Affacciati alle enormi vetrate dell’astronave, la visione dallo spazio di Kepler 438-b raggelò il sangue dei passeggeri. Doveva essere uno spettacolo del tutto diverso da quello a cui avevano assistito i primi coloni al momento dell’approdo. Fumi, esplosioni, eruzioni vulcaniche e terremoti avevano preso il sopravvento su quello che una volta era un pianeta di un verde scintillante, bagnato da acque dolci color smeraldo, con un’atmosfera tersa, mitigata dai raggi dei tre soli più vicini.

Ma questo era il destino di ogni pianeta, pensò Enea, mentre si apprestava a controllare che Ascanio e Anchise avessero tutto quello di cui potevano avere bisogno. Didone stava viaggiando a una velocità costante e l’arrivo su Castrum 54-c era previsto a breve. Quando, all’improvviso, l’intera astronave fu investita da un accecante fascio di luce bianca, che la inglobò.


Enea impiegò diverso a tempo a riaprire gli occhi. Mosse dapprima le dita delle mani, poi quelle dei piedi, per saggiare che il suo corpo fosse ancora con lui. Tese e rilasciò i muscoli. Infine riuscì a dischiudere e spalancare le palpebre: il fascio di luce bianca non era ancora scomparso del tutto.

Era sdraiato e, nonostante ci provasse, non riusciva ad alzarsi. Era troppo debole.
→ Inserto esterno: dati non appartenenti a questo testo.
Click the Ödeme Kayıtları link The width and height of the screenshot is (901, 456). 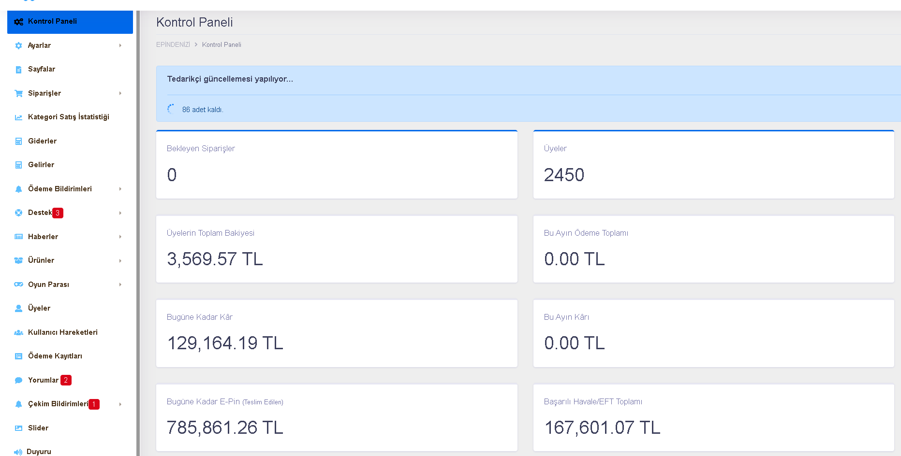[55, 356]
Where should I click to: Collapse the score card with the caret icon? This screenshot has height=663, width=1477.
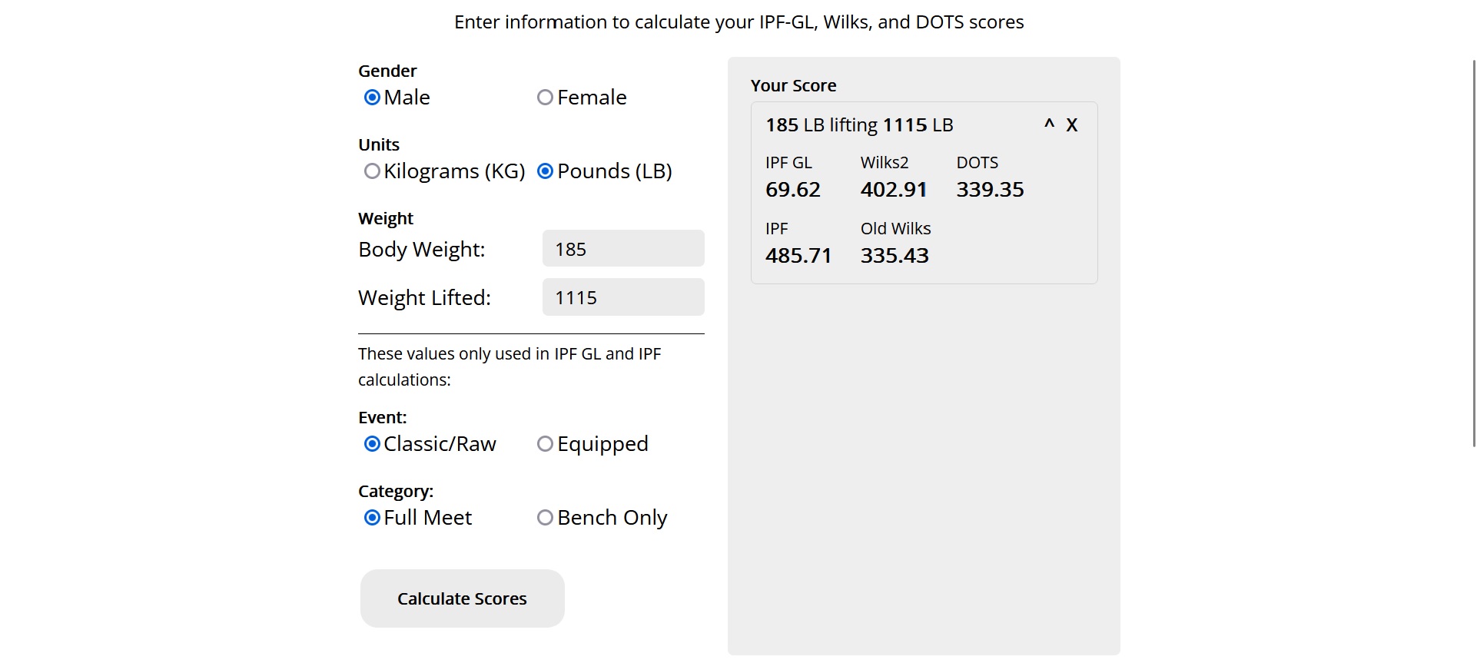[x=1049, y=124]
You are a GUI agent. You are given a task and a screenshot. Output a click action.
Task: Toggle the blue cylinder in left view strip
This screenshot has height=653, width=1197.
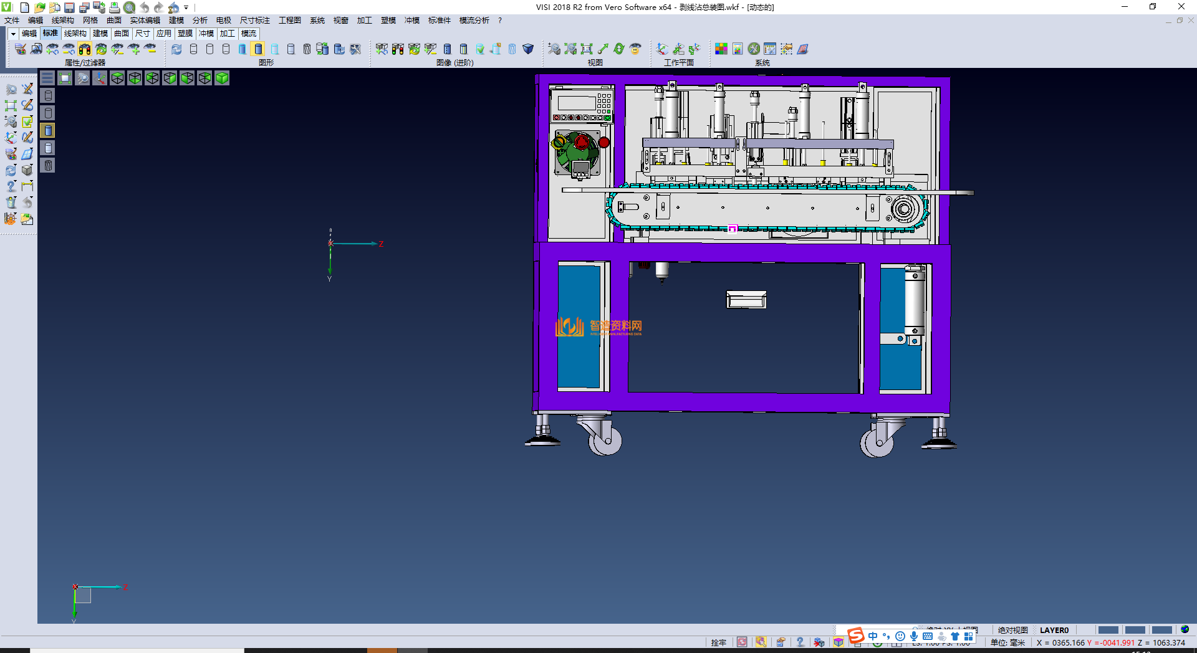point(48,130)
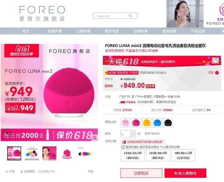224x182 pixels.
Task: Click the share icon below thumbnails
Action: click(x=7, y=171)
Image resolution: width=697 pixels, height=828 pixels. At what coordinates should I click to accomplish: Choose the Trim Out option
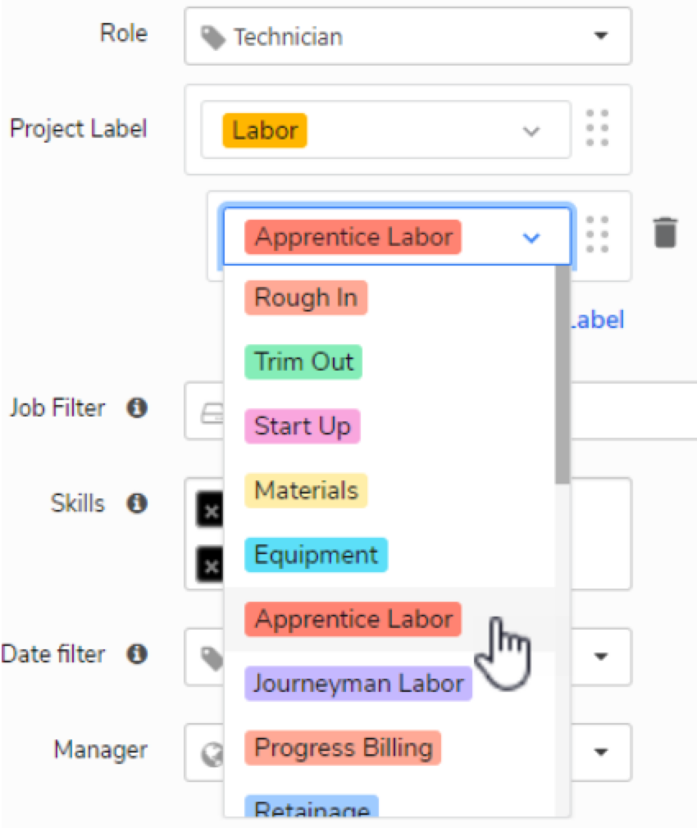tap(303, 362)
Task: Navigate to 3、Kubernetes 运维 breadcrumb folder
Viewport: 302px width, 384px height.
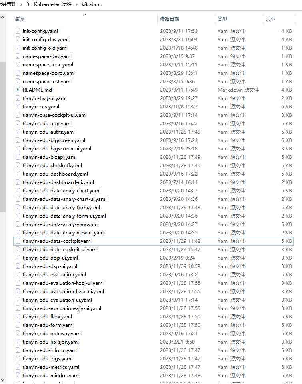Action: pyautogui.click(x=49, y=4)
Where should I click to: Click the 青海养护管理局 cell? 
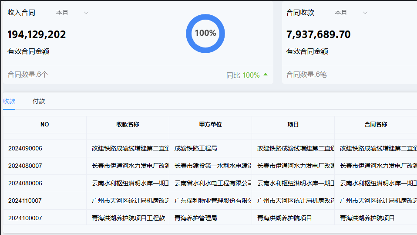click(x=196, y=218)
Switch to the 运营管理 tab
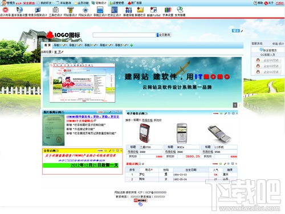Screen dimensions: 285x214 click(117, 3)
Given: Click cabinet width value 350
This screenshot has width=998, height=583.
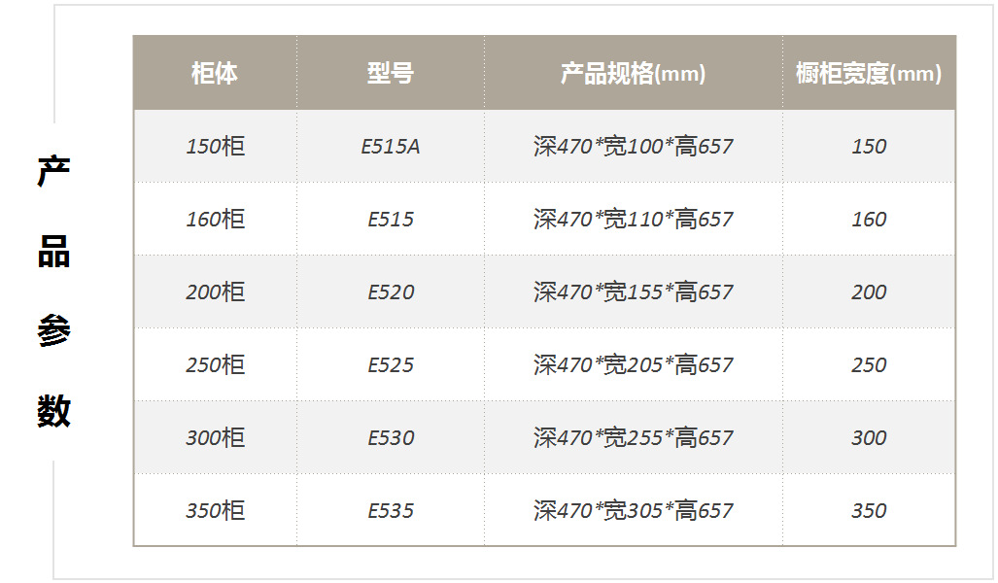Looking at the screenshot, I should [868, 511].

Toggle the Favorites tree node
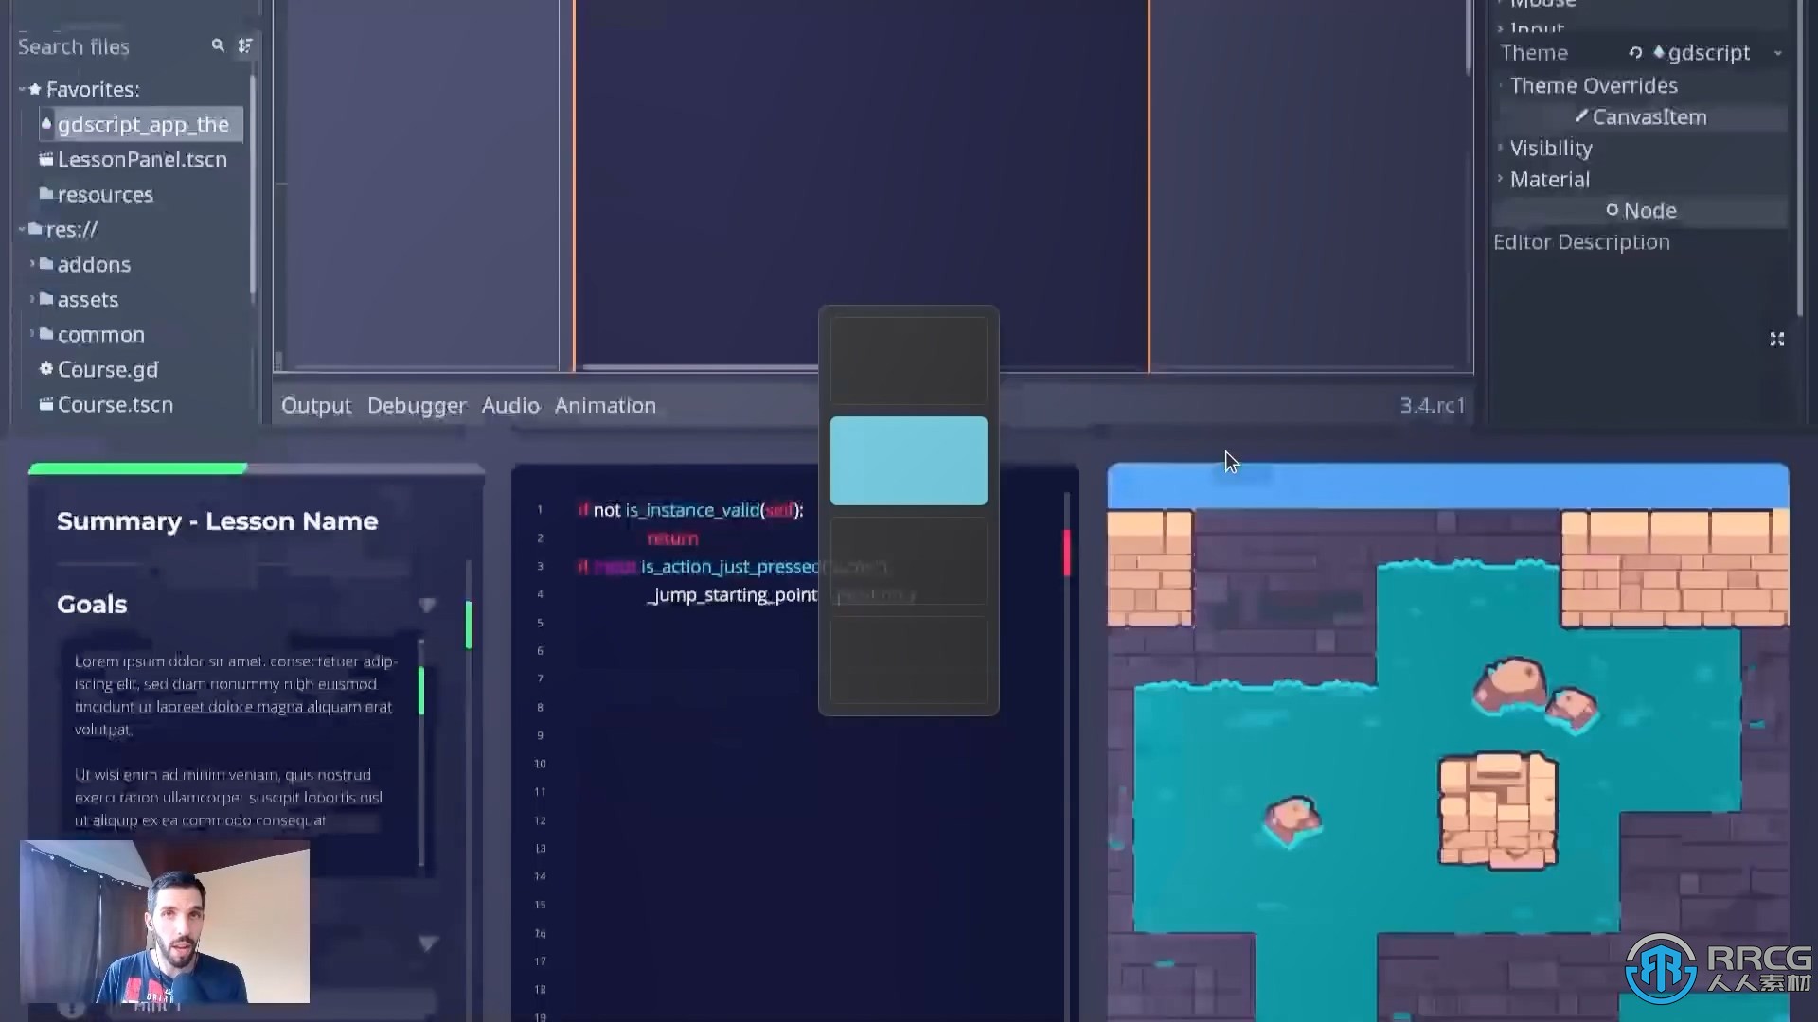(17, 89)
Si guardò intorno: pareti verdi, lampade al neon e macchinari in ferro e plastica perimetravano la stanza in cui si trovava. Un intenso odore di disinfettante invadeva le narici. Dallo spiraglio della porta, appena socchiusa, si intravedeva un via vai di individui in camice bianco e celeste. Erano medici e infermieri.


La porta si spalancò, e comparve uno di quei camici, bianco.
– Sono il primario di oncologia del Policlinico di Niguarda, a Milano. Ci siamo già visti, mi riconosce? – gli disse.

Si accertò che Enea fosse vigile e avesse ricostruito di trovarsi nel posto in cui era entrato pochi giorni prima, per una visita di controllo, accompagnato dal figlio Ascanio, quindi apri la cartella clinica che aveva con sé e proseguì: – Mi fa piacere darle questa notizia di persona: il suo cancro era a uno stadio inziale, non si è esteso in maniera irrecuperabile. Lo abbiamo fermato.

Lei ormai sa come funzionano queste dannate neoplasie. Il tumore attacca una cellula, ne estrae tutto il sostentamento necessario alla sua esistenza e, poco prima di distruggerla del tutto, si trasferisce nella cellula abitabile più vicina. E così via. Estrae, distrugge, e si mette in viaggio. Il tumore è sempre in viaggio, è il suo destino e la nostra condanna.

Tuttavia, se lo si scova in tempo e si uccidono le cellule a lui più vicine, è possibile sonfiggerlo. Nel suo caso siamo stati molto fortunati. Il tumore ha sfruttato e distrutto poche cellule, così è bastato bruciarne altre con delle radiazioni ionizzanti per neutralizzarlo. Niente più viaggi per il bastardo, abbiamo vinto noi.

Enea sorrise, sollevato. Ardeva dal desiderio di riabbracciare il figlio Ascanio. Anche se un’ombra era rimasta impressa sul suo volto. Quel sogno, o almeno ciò che pensava fosse tale, e il cui ricordo era adesso sbiadito, cosa aveva voluto dirgli?